Most impressive was the playing of the orchestra, the Nieuw Ensemble Amsterdam, and the command and control of conductor Jurjen Hempel. Some of the lines were less than crisp in spots, but this is extremely difficult music, and this evening it was performed courageously. The singing in general was acceptable, although there was unnecessary miking for such a small venue.

That venue is New York's newest salon of culture, a Broadway-styled house in the middle of a shopping mall. This was my first visit to the Rose, and altogether I was impressed. The sight lines and the acoustics seemed fine, although the miking made a full evaluation impossible. This is an intimate place and will probably be especially effective for spoken-word productions.
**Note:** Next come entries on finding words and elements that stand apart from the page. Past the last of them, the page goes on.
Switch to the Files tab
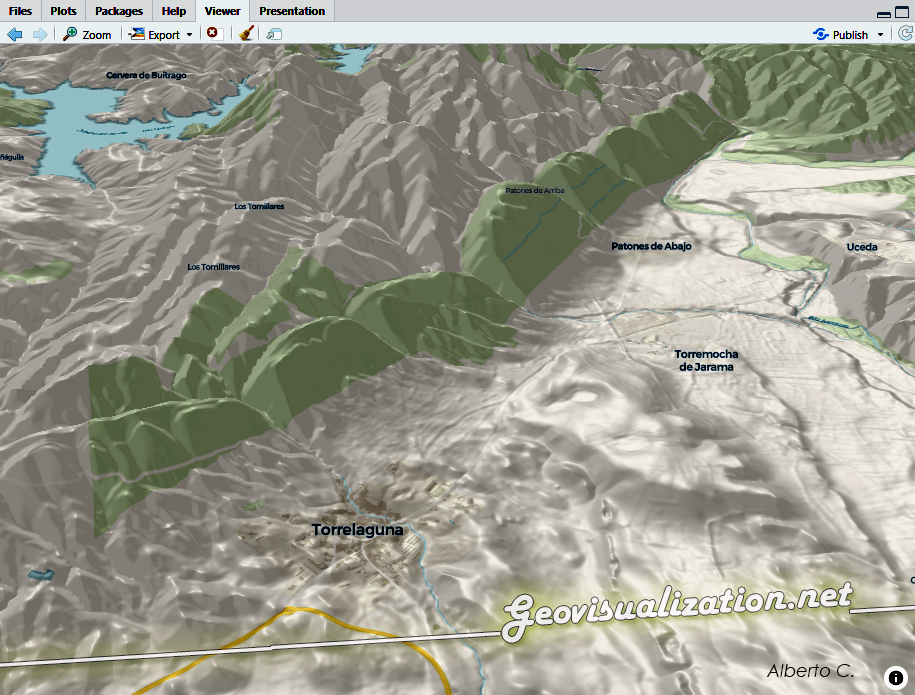click(21, 11)
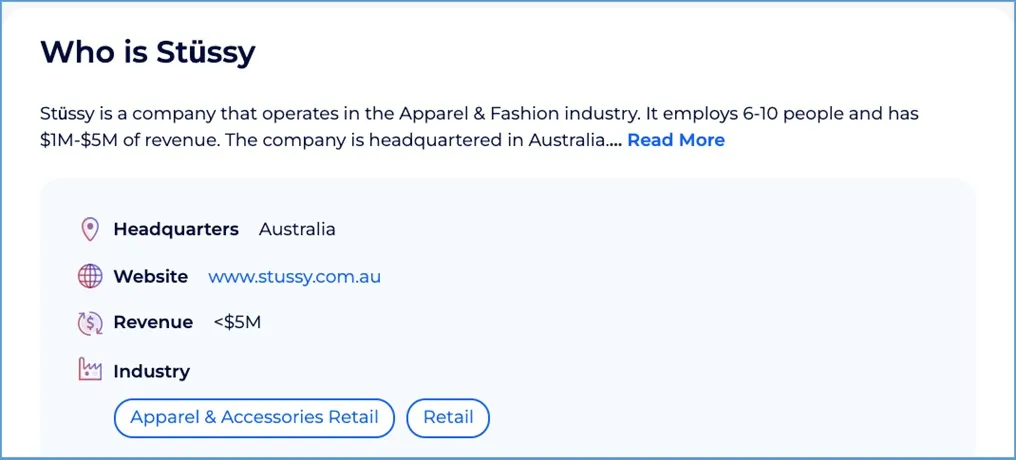
Task: Click the Revenue label
Action: click(153, 322)
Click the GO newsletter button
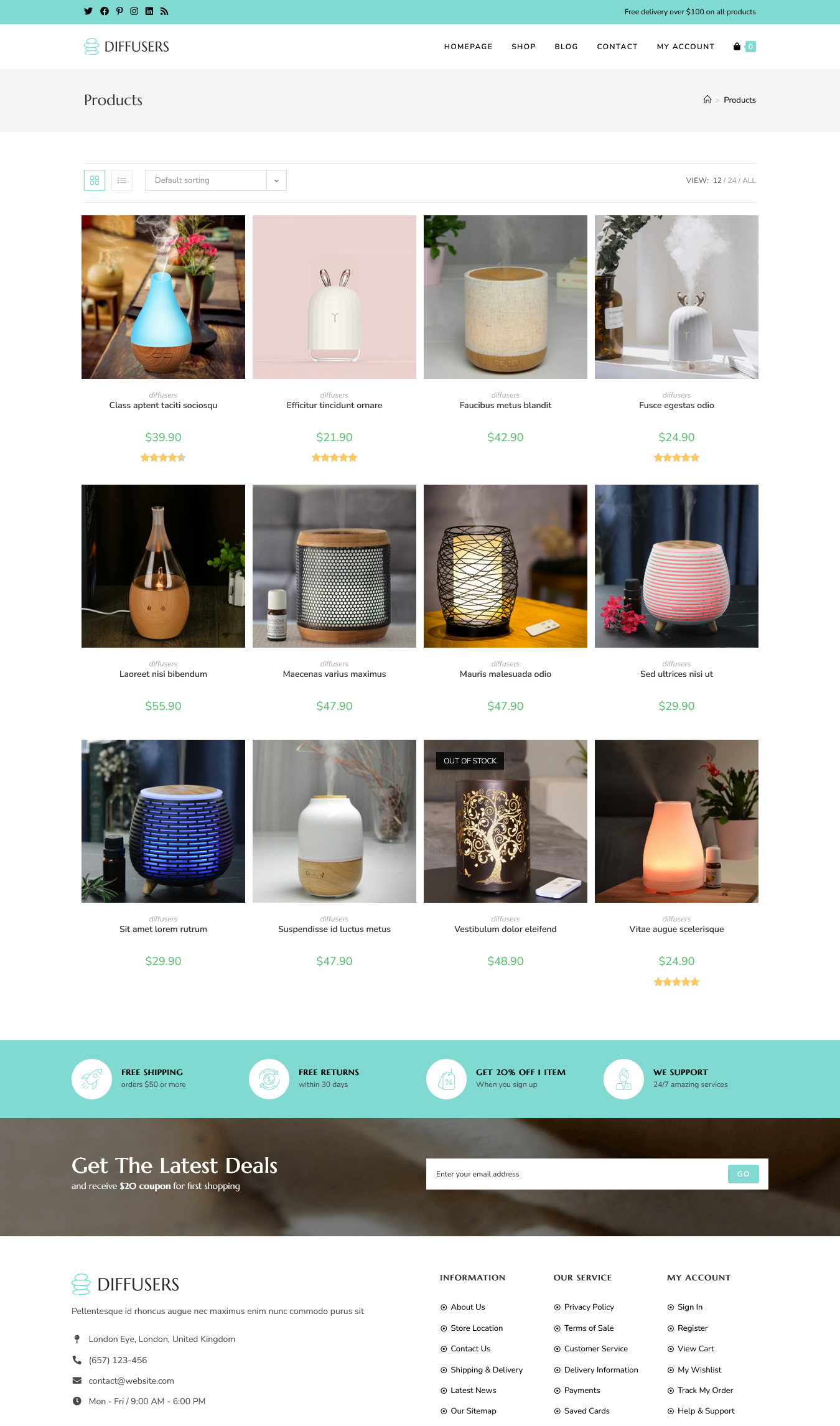This screenshot has height=1426, width=840. coord(743,1174)
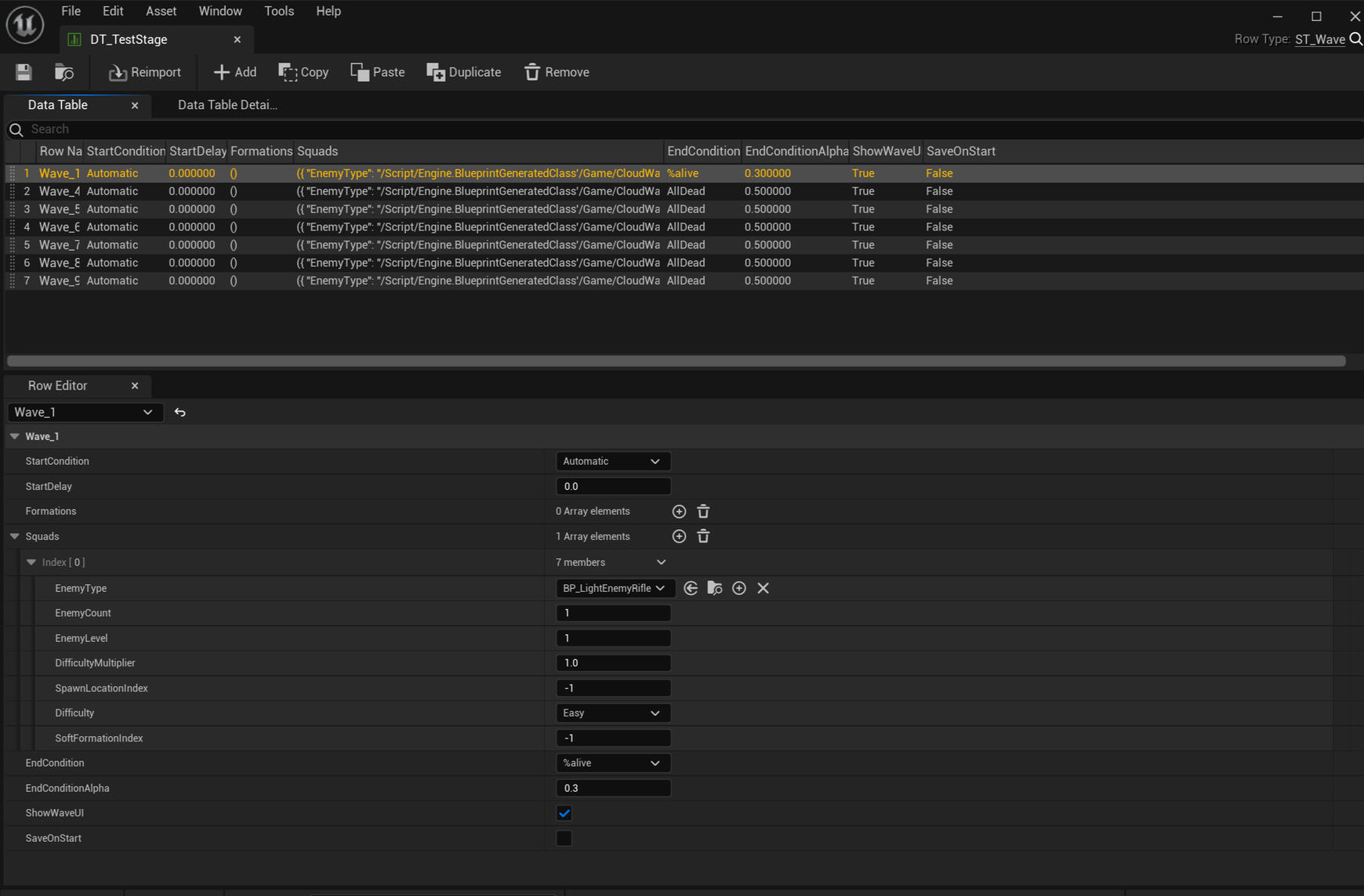This screenshot has width=1364, height=896.
Task: Add an element to the Formations array
Action: tap(679, 511)
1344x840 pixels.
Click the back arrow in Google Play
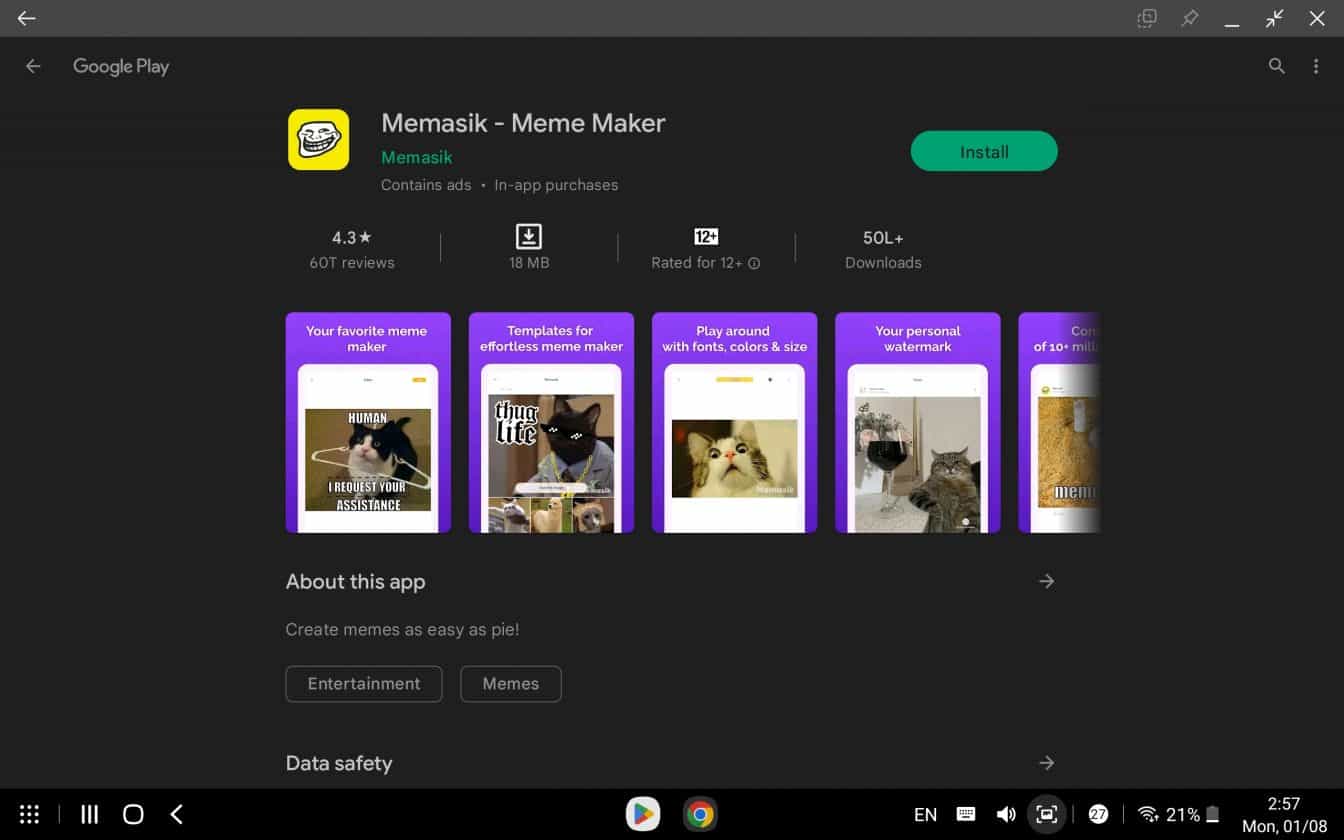[x=33, y=66]
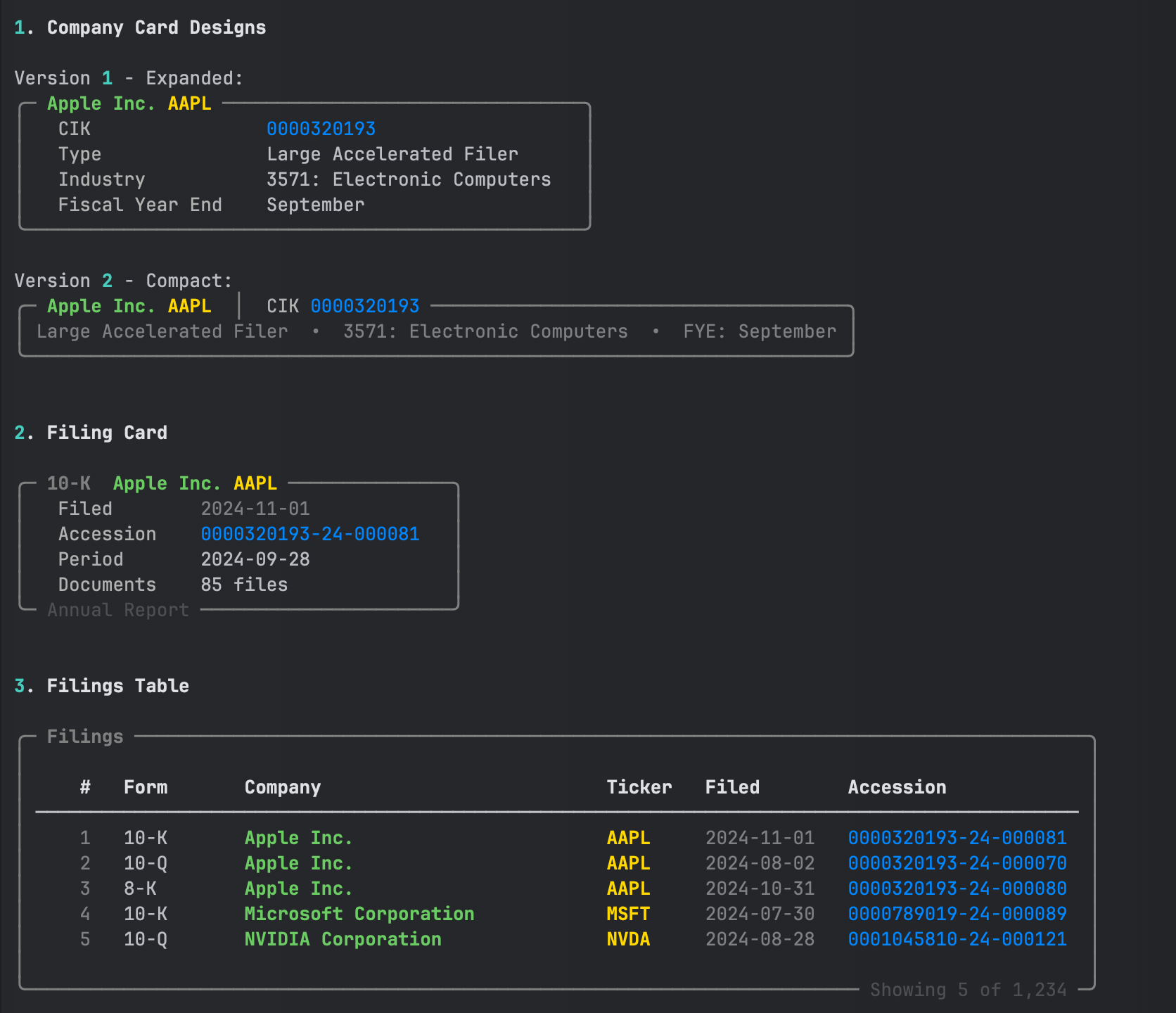Click the CIK number in the expanded company card

point(321,129)
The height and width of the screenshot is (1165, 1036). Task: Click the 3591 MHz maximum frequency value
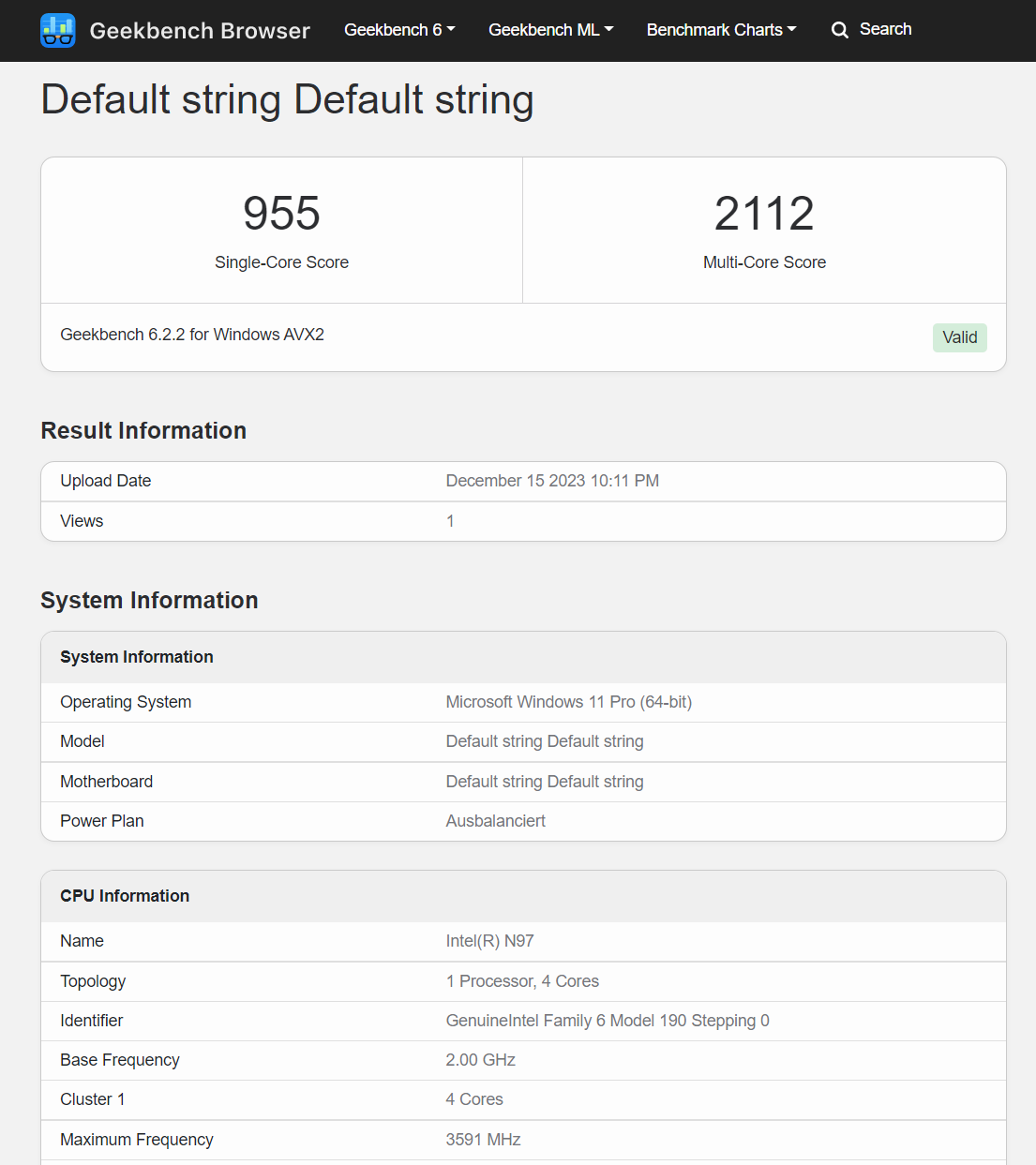(483, 1140)
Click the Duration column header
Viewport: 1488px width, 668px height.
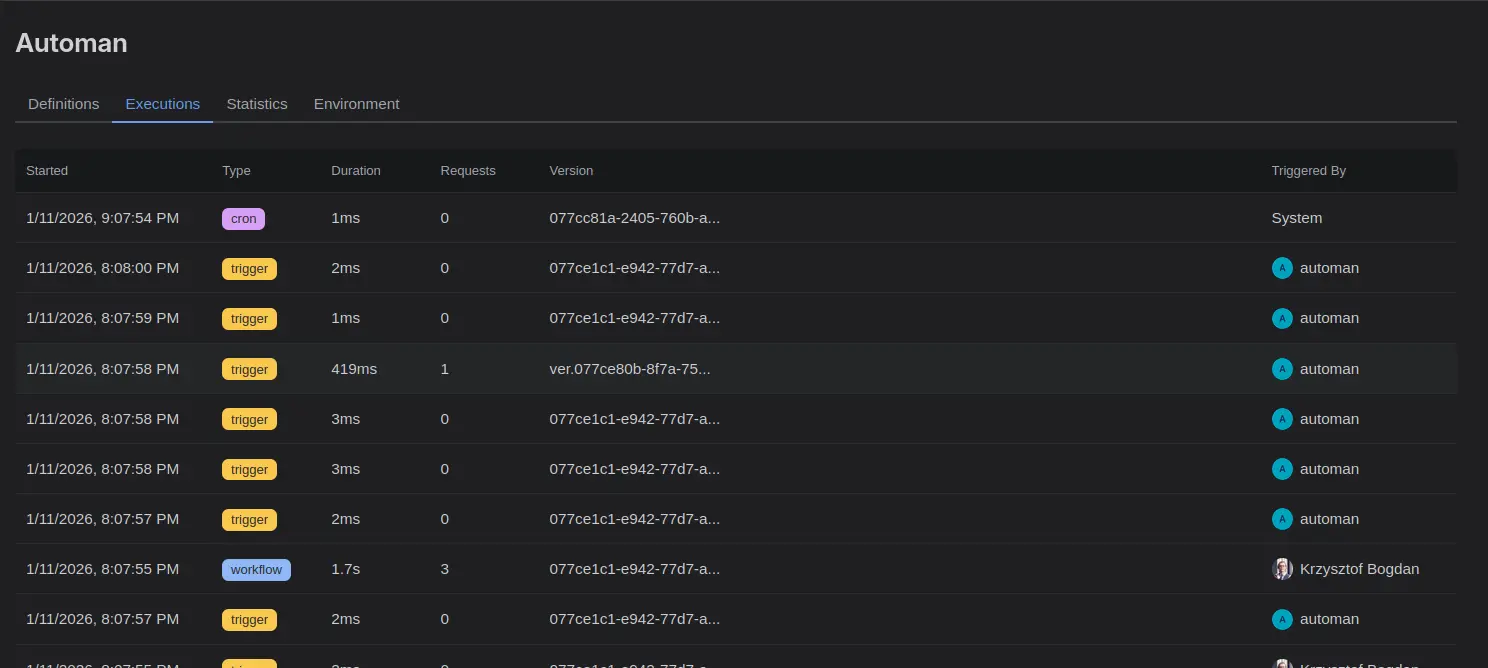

Musically, if the orchestra is not too overwhelming, then the future is bright here. For such a small auditorium, there is a very big pit and an extremely deep stage.

It is always debatable as to which season summer music belongs. If this is the end of last season, then " Shadowtime" ranks as one of its brightest presentations of contemporary music. If, as I personally like to believe, this is the beginning of the new season, then listening to music written after 1950 has a solid future, at least in a town willing to fill the seats.